Pursuant to the amended agreement, which was unanimously approved by EZchip's Board of Directors, EZchip will actively solicit alternative offers from third parties during a 30-day "go-shop" period, commencing onNovember 17, 2015, and which will expire on December 16, 2015. In addition, the amended merger agreement provides for a complete waiver of Mellanox's right to a termination fee.
Eli Fruchter, CEO of EZchip, said, "The EZchip Board has been focused on achieving the best possible outcome for our shareholders throughout this process, and the amended merger agreement announced today further demonstrates our commitment to acting in the best interests of all shareholders. Moreover, we believe that the reelection of all of EZchip's directors at the Annual General Meeting last week underscores shareholders' recognition that our Board is committed to delivering maximum value to shareholders."
Under the terms of the merger agreement with Mellanox, EZchip shareholders will receive $25.50 cash for each ordinary share of EZchip that they hold at the closing of the transaction. The transaction is valued at approximately $811 million. The $25.50 cash per share offer represents a 16% premium over the closing price of EZchip shares on September 29, 2015, the last trading day prior to the public announcement of the transaction, and a 33.1% premium and 31.2% premium over the volume-weighted average closing prices of EZchip's ordinary shares over the 12-month period and 3-month period prior to the public announcement of the transaction.
The Company noted that there can be no assurance that the "go-shop" process will result in a superior proposal. In addition, before EZchip accepts an acquisition proposal that constitutes a superior proposal, Mellanox will have a matching right.

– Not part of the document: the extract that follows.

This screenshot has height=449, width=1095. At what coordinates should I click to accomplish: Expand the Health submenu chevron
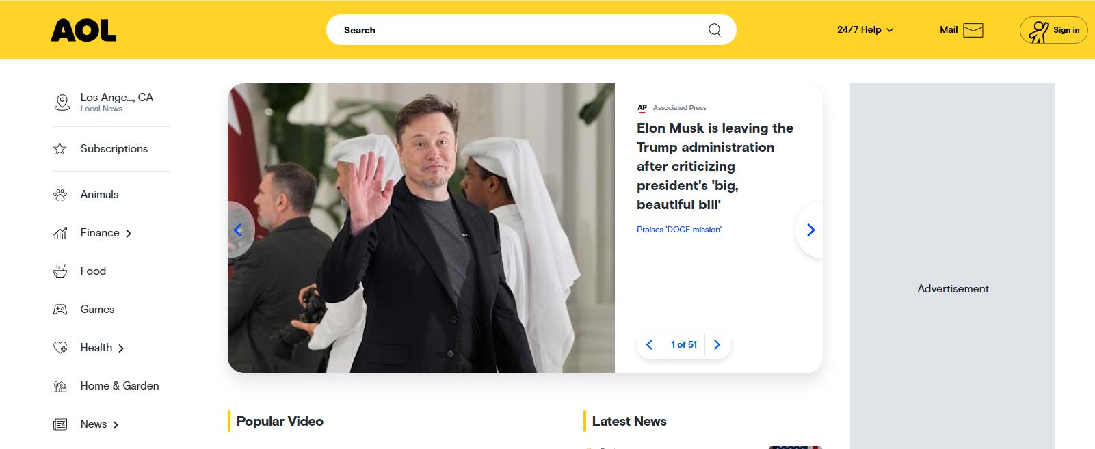[121, 349]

Additional information will be provided upon conclusion of the "go-shop" period.
In the event that no superior proposal is obtained, the shareholder vote on the Merger Proposal with Mellanox will take place at an Extraordinary General Meeting on January 19, 2016. The record date for shareholders eligible to vote at such Extraordinary General Meeting is scheduled to be December 18, 2015. The Company will file and mail updated proxy materials to EZchip shareholders following the completion of the "go-shop" period.
The transaction is projected to close in the first quarter of 2016, subject to the completion of certain closing conditions.
Barclays acted as exclusive financial adviser to EZchip and Naschitz, Brandes, Amir & Co. and Carter Ledyard& Milburn LLP acted as EZchip's legal counsel.